Press Release

Registered Nurses, Doctors, Hospital Workers, Social Justice Advocates, and Community Leaders Demand Ascension Saves Providence

Providence Nurses protesting the proposed hospital closing

Community Meeting Thursday Sept. 13th

Registered nurses, doctors, social justice advocates, hospital workers, and faith-based community members demand that Providence Hospital in D.C. remain open as a fully functioning hospital with acute-care services.
 
“My surgical unit is full of people from our community who need immediate care,” says Rose Farhoudi, a registered nurse at Providence Hospital and a member of National Nurses United. “Where will these people go? We already know the emergency room waits in D.C. are too long. With only one other acute-care hospital on the east side of D.C., we cannot afford to lose any more medical services. Providence must stay open to serve those in eastern Washington D.C.”
 
The latest information available from the American Hospital Association shows that from the start of 2014 through 2016, the number of emergency room visits at Providence Hospital increased by more than 25 percent.

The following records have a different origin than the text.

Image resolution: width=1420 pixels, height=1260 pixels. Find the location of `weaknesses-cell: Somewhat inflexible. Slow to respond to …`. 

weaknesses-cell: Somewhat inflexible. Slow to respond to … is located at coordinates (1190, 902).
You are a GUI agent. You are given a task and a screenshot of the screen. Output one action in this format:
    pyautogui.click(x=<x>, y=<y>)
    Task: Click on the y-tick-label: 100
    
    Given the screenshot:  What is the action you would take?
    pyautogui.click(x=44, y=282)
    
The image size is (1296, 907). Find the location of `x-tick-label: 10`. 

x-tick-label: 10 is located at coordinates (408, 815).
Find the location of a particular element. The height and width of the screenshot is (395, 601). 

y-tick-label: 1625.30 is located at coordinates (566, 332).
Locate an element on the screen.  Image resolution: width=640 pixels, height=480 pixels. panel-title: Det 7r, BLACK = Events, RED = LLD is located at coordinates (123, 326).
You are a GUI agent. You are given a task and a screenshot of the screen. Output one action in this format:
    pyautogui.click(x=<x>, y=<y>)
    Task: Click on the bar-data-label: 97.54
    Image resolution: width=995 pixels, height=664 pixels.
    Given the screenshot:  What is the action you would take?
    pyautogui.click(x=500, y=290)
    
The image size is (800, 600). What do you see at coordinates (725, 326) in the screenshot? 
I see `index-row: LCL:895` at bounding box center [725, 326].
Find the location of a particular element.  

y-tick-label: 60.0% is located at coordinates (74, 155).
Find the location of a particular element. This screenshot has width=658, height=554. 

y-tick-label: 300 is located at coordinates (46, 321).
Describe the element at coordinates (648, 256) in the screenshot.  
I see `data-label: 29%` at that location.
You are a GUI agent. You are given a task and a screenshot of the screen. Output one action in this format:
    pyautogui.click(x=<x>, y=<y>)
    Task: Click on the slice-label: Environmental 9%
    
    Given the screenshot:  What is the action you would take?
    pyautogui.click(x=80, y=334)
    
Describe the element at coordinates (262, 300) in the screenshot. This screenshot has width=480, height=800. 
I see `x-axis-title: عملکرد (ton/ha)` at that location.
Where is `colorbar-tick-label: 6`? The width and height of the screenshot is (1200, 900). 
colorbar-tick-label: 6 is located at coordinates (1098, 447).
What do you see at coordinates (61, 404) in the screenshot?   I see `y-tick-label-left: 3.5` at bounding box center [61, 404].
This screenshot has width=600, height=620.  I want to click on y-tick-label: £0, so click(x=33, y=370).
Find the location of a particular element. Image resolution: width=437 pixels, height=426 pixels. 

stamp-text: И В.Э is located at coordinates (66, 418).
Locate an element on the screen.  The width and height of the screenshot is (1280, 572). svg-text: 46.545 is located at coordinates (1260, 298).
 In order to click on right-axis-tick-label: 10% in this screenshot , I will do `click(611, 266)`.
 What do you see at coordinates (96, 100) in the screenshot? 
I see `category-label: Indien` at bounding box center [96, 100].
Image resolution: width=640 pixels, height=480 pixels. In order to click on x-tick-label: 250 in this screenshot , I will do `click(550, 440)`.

Over that three-year period, there were 142,000 ER visits to Providence.
 
“Closing Providence will hurt our most vulnerable,” says Rev. Graylan Scott Hagler of Plymouth Congregational United Church of Christ. “The poor, the elderly, those most in need will be forced to live with their diseases. They will have to die untreated, that is what we have to fight against. We need everyone in D.C. to demand Providence remain open because when we come together we can prevail.”
 
Thursday evening, a diverse group of community members from around D.C. will gather to strategize and coordinate efforts to keep Providence Hospital open.
 
What: Community Meeting
When: Thursday September 13 --  7 p.m. to 9 p.m.
Where: Plymouth Congregational Church, 5301 North Capitol Street NE

 
Ascension, the nation’s largest nonprofit Catholic health system, announced it intends to close Providence by the end of December. The hospital serves many low-income, poor, and elderly people with more than 80 percent of its patients receiving Medicaid or Medicare.
 
“We wish to make a strong appeal regarding the Catholic mission to help and to heal,” says Dr. Frederick Gooding, a physical medicine and rehabilitation specialist who has worked at Providence for more than two decades. He notes doctors at the hospital are committed to providing great health care to those who have the least, to communities of color, and to do so in a culturally sensitive manner.  
   
“Ascension professes to care about the ‘poor and the vulnerable’ but is willing to close down a hospital that serves the poor and the vulnerable while the CEO takes home millions of dollars each year,” says Elizabeth Falcon of DC Jobs with Justice. “Our neighborhoods deserve better and we demand Ascension upholds its stated mission and keep Providence open.”
 
“We have families who’ve been coming to Providence for generations, their great grandparents came here, their parents were born here,“ says Vaughn Newman, a medical-surgical technician and member of 1199DC NUHHCE. “We are a family in all senses of the word. The staff is a family and we are family to our patients. If we close, where can the people in the neighborhood go?  We must stay open for those who trust and need us most.”